• _CONSIGNE_: Recopiez à l'identique toutes les lignes du matériel ci-dessous, sans rien y changer.

┌──

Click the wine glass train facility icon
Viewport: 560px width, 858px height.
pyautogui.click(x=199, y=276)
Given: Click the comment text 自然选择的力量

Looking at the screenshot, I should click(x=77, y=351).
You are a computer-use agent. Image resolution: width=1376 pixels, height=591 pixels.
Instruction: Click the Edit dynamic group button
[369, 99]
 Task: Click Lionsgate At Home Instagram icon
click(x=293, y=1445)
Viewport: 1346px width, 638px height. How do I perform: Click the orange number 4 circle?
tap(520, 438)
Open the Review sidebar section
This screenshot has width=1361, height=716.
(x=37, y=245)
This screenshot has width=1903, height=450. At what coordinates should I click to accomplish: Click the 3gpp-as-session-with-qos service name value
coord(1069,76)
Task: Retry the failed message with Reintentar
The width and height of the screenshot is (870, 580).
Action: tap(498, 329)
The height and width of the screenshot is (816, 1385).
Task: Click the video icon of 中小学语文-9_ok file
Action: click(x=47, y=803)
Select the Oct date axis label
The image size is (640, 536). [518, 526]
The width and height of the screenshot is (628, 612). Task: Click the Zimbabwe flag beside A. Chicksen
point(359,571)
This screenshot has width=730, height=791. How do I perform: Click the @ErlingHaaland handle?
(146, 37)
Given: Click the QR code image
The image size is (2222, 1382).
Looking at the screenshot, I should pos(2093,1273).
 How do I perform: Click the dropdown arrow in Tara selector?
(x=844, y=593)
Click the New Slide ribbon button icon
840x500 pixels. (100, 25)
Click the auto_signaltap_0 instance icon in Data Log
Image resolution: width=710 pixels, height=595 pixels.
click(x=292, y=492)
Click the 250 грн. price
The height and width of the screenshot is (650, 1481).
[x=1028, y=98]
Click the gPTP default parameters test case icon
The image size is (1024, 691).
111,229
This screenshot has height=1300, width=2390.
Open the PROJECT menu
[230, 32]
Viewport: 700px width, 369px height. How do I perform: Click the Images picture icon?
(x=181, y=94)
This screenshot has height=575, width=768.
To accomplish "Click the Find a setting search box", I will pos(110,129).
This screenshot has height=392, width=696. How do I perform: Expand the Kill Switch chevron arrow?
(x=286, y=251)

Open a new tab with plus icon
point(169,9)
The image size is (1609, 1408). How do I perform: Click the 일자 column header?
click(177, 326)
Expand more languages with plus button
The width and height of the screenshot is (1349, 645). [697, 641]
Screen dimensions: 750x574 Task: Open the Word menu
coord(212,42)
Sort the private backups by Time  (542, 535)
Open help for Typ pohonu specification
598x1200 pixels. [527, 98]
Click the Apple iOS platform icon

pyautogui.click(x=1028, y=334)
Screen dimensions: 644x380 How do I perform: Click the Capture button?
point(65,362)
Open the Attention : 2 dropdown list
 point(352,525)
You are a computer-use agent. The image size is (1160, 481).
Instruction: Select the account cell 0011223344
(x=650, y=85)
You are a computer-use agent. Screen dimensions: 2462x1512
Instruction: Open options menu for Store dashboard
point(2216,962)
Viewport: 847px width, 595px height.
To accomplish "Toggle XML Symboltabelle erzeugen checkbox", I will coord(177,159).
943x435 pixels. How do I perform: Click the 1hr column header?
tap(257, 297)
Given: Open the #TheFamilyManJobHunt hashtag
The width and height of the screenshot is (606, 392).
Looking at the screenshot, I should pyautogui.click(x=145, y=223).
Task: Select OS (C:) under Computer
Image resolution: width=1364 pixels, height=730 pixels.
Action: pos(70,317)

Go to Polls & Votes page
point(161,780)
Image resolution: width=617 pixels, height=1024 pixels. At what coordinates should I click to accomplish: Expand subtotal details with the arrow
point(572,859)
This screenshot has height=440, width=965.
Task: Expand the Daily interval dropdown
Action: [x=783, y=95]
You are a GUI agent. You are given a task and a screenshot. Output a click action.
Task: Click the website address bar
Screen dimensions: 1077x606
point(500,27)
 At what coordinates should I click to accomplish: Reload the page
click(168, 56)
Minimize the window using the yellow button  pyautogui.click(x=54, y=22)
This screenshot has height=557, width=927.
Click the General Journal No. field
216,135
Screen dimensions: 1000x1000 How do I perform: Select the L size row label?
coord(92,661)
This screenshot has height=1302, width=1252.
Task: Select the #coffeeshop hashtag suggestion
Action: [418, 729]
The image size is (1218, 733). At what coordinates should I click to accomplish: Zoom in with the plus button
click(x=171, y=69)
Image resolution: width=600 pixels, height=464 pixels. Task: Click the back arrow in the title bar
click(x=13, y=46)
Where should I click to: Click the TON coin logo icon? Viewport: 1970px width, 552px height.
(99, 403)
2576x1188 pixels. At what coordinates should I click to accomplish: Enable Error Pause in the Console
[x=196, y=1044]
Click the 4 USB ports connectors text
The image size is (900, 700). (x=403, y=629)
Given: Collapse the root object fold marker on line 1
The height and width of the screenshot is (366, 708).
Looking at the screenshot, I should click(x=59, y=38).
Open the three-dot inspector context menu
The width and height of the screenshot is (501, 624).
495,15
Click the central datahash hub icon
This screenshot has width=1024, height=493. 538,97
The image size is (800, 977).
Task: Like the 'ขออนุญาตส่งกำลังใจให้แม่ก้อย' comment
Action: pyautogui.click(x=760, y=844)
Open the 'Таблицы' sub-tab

└──

• _RÉPONSE COMPLÈTE_:
Click the wine glass train facility icon
Viewport: 560px width, 858px height.
pyautogui.click(x=199, y=276)
Given: Click the comment text 自然选择的力量

Looking at the screenshot, I should click(x=77, y=351).
You are a computer-use agent. Image resolution: width=1376 pixels, height=591 pixels.
Instruction: Click the Edit dynamic group button
[369, 99]
 Task: Click Lionsgate At Home Instagram icon
click(x=293, y=1445)
Viewport: 1346px width, 638px height. How do I perform: Click the orange number 4 circle?
tap(520, 438)
Open the Review sidebar section
This screenshot has width=1361, height=716.
(x=37, y=245)
This screenshot has width=1903, height=450. At what coordinates should I click to accomplish: Click the 3gpp-as-session-with-qos service name value
coord(1069,76)
Task: Retry the failed message with Reintentar
The width and height of the screenshot is (870, 580).
Action: tap(498, 329)
The height and width of the screenshot is (816, 1385).
Task: Click the video icon of 中小学语文-9_ok file
Action: click(x=47, y=803)
Select the Oct date axis label
The image size is (640, 536). [518, 526]
The width and height of the screenshot is (628, 612). Task: Click the Zimbabwe flag beside A. Chicksen
point(359,571)
This screenshot has width=730, height=791. How do I perform: Click the @ErlingHaaland handle?
(146, 37)
Given: Click the QR code image
The image size is (2222, 1382).
Looking at the screenshot, I should pos(2093,1273).
 How do I perform: Click the dropdown arrow in Tara selector?
(x=844, y=593)
Click the New Slide ribbon button icon
840x500 pixels. (100, 25)
Click the auto_signaltap_0 instance icon in Data Log
Image resolution: width=710 pixels, height=595 pixels.
click(x=292, y=492)
Click the 250 грн. price
The height and width of the screenshot is (650, 1481).
[x=1028, y=98]
Click the gPTP default parameters test case icon
The image size is (1024, 691).
111,229
This screenshot has height=1300, width=2390.
Open the PROJECT menu
[230, 32]
Viewport: 700px width, 369px height. How do I perform: Click the Images picture icon?
(x=181, y=94)
This screenshot has height=575, width=768.
To accomplish "Click the Find a setting search box", I will pos(110,129).
This screenshot has height=392, width=696. How do I perform: Expand the Kill Switch chevron arrow?
(x=286, y=251)

Open a new tab with plus icon
point(169,9)
The image size is (1609, 1408). How do I perform: Click the 일자 column header?
click(177, 326)
Expand more languages with plus button
The width and height of the screenshot is (1349, 645). [697, 641]
Screen dimensions: 750x574 Task: Open the Word menu
coord(212,42)
Sort the private backups by Time  (542, 535)
Open help for Typ pohonu specification
598x1200 pixels. [527, 98]
Click the Apple iOS platform icon

pyautogui.click(x=1028, y=334)
Screen dimensions: 644x380 How do I perform: Click the Capture button?
point(65,362)
Open the Attention : 2 dropdown list
 point(352,525)
You are a computer-use agent. The image size is (1160, 481).
Instruction: Select the account cell 0011223344
(x=650, y=85)
You are a computer-use agent. Screen dimensions: 2462x1512
Instruction: Open options menu for Store dashboard
point(2216,962)
Viewport: 847px width, 595px height.
To accomplish "Toggle XML Symboltabelle erzeugen checkbox", I will coord(177,159).
943x435 pixels. How do I perform: Click the 1hr column header?
tap(257, 297)
Given: Open the #TheFamilyManJobHunt hashtag
The width and height of the screenshot is (606, 392).
Looking at the screenshot, I should pyautogui.click(x=145, y=223).
Task: Select OS (C:) under Computer
Image resolution: width=1364 pixels, height=730 pixels.
Action: pos(70,317)

Go to Polls & Votes page
point(161,780)
Image resolution: width=617 pixels, height=1024 pixels. At what coordinates should I click to accomplish: Expand subtotal details with the arrow
point(572,859)
This screenshot has height=440, width=965.
Task: Expand the Daily interval dropdown
Action: [x=783, y=95]
You are a GUI agent. You are given a task and a screenshot. Output a click action.
Task: Click the website address bar
Screen dimensions: 1077x606
point(500,27)
 At what coordinates should I click to accomplish: Reload the page
click(168, 56)
Minimize the window using the yellow button  pyautogui.click(x=54, y=22)
This screenshot has height=557, width=927.
Click the General Journal No. field
216,135
Screen dimensions: 1000x1000 How do I perform: Select the L size row label?
coord(92,661)
This screenshot has height=1302, width=1252.
Task: Select the #coffeeshop hashtag suggestion
Action: [418, 729]
The image size is (1218, 733). At what coordinates should I click to accomplish: Zoom in with the plus button
click(x=171, y=69)
Image resolution: width=600 pixels, height=464 pixels. Task: Click the back arrow in the title bar
click(x=13, y=46)
Where should I click to: Click the TON coin logo icon? Viewport: 1970px width, 552px height.
(99, 403)
2576x1188 pixels. At what coordinates should I click to accomplish: Enable Error Pause in the Console
[x=196, y=1044]
Click the 4 USB ports connectors text
The image size is (900, 700). (x=403, y=629)
Given: Collapse the root object fold marker on line 1
The height and width of the screenshot is (366, 708).
Looking at the screenshot, I should click(x=59, y=38).
Open the three-dot inspector context menu
The width and height of the screenshot is (501, 624).
495,15
Click the central datahash hub icon
This screenshot has width=1024, height=493. 538,97
The image size is (800, 977).
Task: Like the 'ขออนุญาตส่งกำลังใจให้แม่ก้อย' comment
Action: pyautogui.click(x=760, y=844)
Open the 'Таблицы' sub-tab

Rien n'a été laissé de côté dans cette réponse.